Luanda — At least seventy-one of the 103 demonstrators who were put on trial following the attempt to demonstrate on 24 October were sentenced on Sunday to a month's imprisonment, with sentences converted into fines.
26 others were acquitted.
The defence of the convicted defendants, dissatisfied with the ruling, appealed with the suspension of the sentence.
Accordingly, all the defendants were released pending the decision of the Supreme Court.
The trial of these citizens, who participated in an attempt to march, aborted by the police authorities, started on Monday.
A group of 90 men and 13 women were in the dock, accused of "rioting and disobedience" to the authorities, which had made the protest impossible, as a way to avoid mass contamination of Covid-19.
The demonstration was attempted in clear breach of the new Presidential Decree on the Situation of Public Calamity, which restricts street gatherings to five people.
The march, foiled by the National Police, had hundreds of participants, encouraged by civil society activists and members of the UNITA leadership.

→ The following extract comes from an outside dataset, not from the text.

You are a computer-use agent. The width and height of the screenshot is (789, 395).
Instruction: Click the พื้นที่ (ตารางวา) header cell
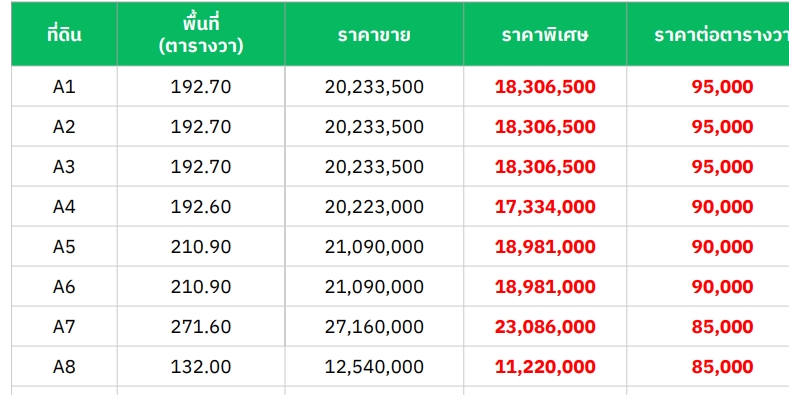tap(201, 34)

Those involved tried to protest against the non-application of a date for local elections and against the lack of employment, as well as to demand better social conditions.
The demonstration attempt was marked by acts of confrontation with police forces, including the throwing of stones and other objects, vandalisation of public goods, road barriers and burning of tyres, resulting in six injured all of them members of the National Police, destruction of the resources of the corporation and of passers-by.